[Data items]
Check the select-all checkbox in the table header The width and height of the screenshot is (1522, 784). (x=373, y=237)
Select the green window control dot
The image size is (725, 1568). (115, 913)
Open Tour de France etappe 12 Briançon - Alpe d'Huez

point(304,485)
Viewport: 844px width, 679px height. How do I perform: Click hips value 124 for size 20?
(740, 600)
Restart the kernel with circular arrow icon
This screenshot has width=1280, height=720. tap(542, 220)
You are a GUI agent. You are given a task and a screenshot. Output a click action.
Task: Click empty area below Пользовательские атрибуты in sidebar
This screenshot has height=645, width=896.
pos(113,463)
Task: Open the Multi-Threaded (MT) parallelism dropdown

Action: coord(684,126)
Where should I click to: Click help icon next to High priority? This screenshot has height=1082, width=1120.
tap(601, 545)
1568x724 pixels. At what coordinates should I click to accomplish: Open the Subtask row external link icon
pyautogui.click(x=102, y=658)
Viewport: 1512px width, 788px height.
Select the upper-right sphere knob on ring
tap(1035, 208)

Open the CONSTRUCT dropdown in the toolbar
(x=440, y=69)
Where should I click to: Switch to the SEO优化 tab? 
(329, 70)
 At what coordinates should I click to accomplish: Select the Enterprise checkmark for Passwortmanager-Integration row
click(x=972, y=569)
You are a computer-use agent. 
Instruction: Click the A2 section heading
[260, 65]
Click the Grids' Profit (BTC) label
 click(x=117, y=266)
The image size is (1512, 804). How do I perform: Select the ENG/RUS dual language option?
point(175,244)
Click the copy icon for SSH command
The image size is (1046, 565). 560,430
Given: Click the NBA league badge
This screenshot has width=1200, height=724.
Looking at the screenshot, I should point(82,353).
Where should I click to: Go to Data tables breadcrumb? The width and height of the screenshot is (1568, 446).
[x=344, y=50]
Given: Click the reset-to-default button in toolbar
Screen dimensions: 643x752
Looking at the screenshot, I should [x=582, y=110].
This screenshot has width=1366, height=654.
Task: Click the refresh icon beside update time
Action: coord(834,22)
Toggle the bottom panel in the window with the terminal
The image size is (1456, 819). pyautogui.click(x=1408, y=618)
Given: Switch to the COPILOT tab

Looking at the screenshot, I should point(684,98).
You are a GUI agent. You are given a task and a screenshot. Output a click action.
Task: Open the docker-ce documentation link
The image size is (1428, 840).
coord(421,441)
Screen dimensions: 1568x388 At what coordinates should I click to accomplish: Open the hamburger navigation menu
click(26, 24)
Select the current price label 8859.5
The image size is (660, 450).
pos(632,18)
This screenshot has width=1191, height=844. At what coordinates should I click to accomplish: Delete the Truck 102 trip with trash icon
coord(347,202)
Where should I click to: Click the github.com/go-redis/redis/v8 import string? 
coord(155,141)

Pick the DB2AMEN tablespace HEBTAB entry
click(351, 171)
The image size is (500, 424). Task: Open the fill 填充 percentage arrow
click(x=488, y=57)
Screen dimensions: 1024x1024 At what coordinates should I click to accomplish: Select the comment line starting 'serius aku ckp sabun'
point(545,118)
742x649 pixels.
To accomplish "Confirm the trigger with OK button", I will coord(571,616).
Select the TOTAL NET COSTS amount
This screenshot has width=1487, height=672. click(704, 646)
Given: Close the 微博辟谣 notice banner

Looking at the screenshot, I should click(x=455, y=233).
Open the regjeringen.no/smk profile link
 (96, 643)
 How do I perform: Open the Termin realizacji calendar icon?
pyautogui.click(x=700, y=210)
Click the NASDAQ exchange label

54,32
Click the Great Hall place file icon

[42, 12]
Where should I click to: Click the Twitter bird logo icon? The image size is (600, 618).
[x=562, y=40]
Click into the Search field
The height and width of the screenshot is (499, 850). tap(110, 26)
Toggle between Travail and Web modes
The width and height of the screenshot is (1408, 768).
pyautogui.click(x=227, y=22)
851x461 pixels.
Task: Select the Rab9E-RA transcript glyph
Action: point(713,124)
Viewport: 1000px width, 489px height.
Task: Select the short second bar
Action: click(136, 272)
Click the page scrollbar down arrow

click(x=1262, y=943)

**TASK INSTRUCTIONS:**
Put every line of the data above into a JSON list of strings, one string per line, and leave out the blank lines.

**EXPECTED ANSWER:**
[
  "Check the select-all checkbox in the table header The width and height of the screenshot is (1522, 784). (x=373, y=237)",
  "Select the green window control dot",
  "The image size is (725, 1568). (115, 913)",
  "Open Tour de France etappe 12 Briançon - Alpe d'Huez",
  "point(304,485)",
  "Viewport: 844px width, 679px height. How do I perform: Click hips value 124 for size 20?",
  "(740, 600)",
  "Restart the kernel with circular arrow icon",
  "This screenshot has width=1280, height=720. tap(542, 220)",
  "You are a GUI agent. You are given a task and a screenshot. Output a click action.",
  "Task: Click empty area below Пользовательские атрибуты in sidebar",
  "This screenshot has height=645, width=896.",
  "pos(113,463)",
  "Task: Open the Multi-Threaded (MT) parallelism dropdown",
  "Action: coord(684,126)",
  "Where should I click to: Click help icon next to High priority? This screenshot has height=1082, width=1120.",
  "tap(601, 545)",
  "1568x724 pixels. At what coordinates should I click to accomplish: Open the Subtask row external link icon",
  "pyautogui.click(x=102, y=658)",
  "Viewport: 1512px width, 788px height.",
  "Select the upper-right sphere knob on ring",
  "tap(1035, 208)",
  "Open the CONSTRUCT dropdown in the toolbar",
  "(x=440, y=69)",
  "Where should I click to: Switch to the SEO优化 tab? ",
  "(329, 70)",
  " At what coordinates should I click to accomplish: Select the Enterprise checkmark for Passwortmanager-Integration row",
  "click(x=972, y=569)",
  "You are a computer-use agent. ",
  "Instruction: Click the A2 section heading",
  "[260, 65]",
  "Click the Grids' Profit (BTC) label",
  " click(x=117, y=266)",
  "The image size is (1512, 804). How do I perform: Select the ENG/RUS dual language option?",
  "point(175,244)",
  "Click the copy icon for SSH command",
  "The image size is (1046, 565). 560,430",
  "Given: Click the NBA league badge",
  "This screenshot has width=1200, height=724.",
  "Looking at the screenshot, I should point(82,353).",
  "Where should I click to: Go to Data tables breadcrumb? The width and height of the screenshot is (1568, 446).",
  "[x=344, y=50]",
  "Given: Click the reset-to-default button in toolbar",
  "Screen dimensions: 643x752",
  "Looking at the screenshot, I should [x=582, y=110].",
  "This screenshot has width=1366, height=654.",
  "Task: Click the refresh icon beside update time",
  "Action: coord(834,22)",
  "Toggle the bottom panel in the window with the terminal",
  "The image size is (1456, 819). pyautogui.click(x=1408, y=618)",
  "Given: Switch to the COPILOT tab",
  "Looking at the screenshot, I should point(684,98).",
  "You are a GUI agent. You are given a task and a screenshot. Output a click action.",
  "Task: Open the docker-ce documentation link",
  "The image size is (1428, 840).",
  "coord(421,441)",
  "Screen dimensions: 1568x388 At what coordinates should I click to accomplish: Open the hamburger navigation menu",
  "click(26, 24)",
  "Select the current price label 8859.5",
  "The image size is (660, 450).",
  "pos(632,18)",
  "This screenshot has width=1191, height=844. At what coordinates should I click to accomplish: Delete the Truck 102 trip with trash icon",
  "coord(347,202)",
  "Where should I click to: Click the github.com/go-redis/redis/v8 import string? ",
  "coord(155,141)",
  "Pick the DB2AMEN tablespace HEBTAB entry",
  "click(351, 171)",
  "The image size is (500, 424). Task: Open the fill 填充 percentage arrow",
  "click(x=488, y=57)",
  "Screen dimensions: 1024x1024 At what coordinates should I click to accomplish: Select the comment line starting 'serius aku ckp sabun'",
  "point(545,118)",
  "742x649 pixels.",
  "To accomplish \"Confirm the trigger with OK button\", I will coord(571,616).",
  "Select the TOTAL NET COSTS amount",
  "This screenshot has width=1487, height=672. click(704, 646)",
  "Given: Close the 微博辟谣 notice banner",
  "Looking at the screenshot, I should click(x=455, y=233).",
  "Open the regjeringen.no/smk profile link",
  " (96, 643)",
  " How do I perform: Open the Termin realizacji calendar icon?",
  "pyautogui.click(x=700, y=210)",
  "Click the NASDAQ exchange label",
  "54,32",
  "Click the Great Hall place file icon",
  "[42, 12]",
  "Where should I click to: Click the Twitter bird logo icon? The image size is (600, 618).",
  "[x=562, y=40]",
  "Click into the Search field",
  "The height and width of the screenshot is (499, 850). tap(110, 26)",
  "Toggle between Travail and Web modes",
  "The width and height of the screenshot is (1408, 768).",
  "pyautogui.click(x=227, y=22)",
  "851x461 pixels.",
  "Task: Select the Rab9E-RA transcript glyph",
  "Action: point(713,124)",
  "Viewport: 1000px width, 489px height.",
  "Task: Select the short second bar",
  "Action: click(136, 272)",
  "Click the page scrollbar down arrow",
  "click(x=1262, y=943)"
]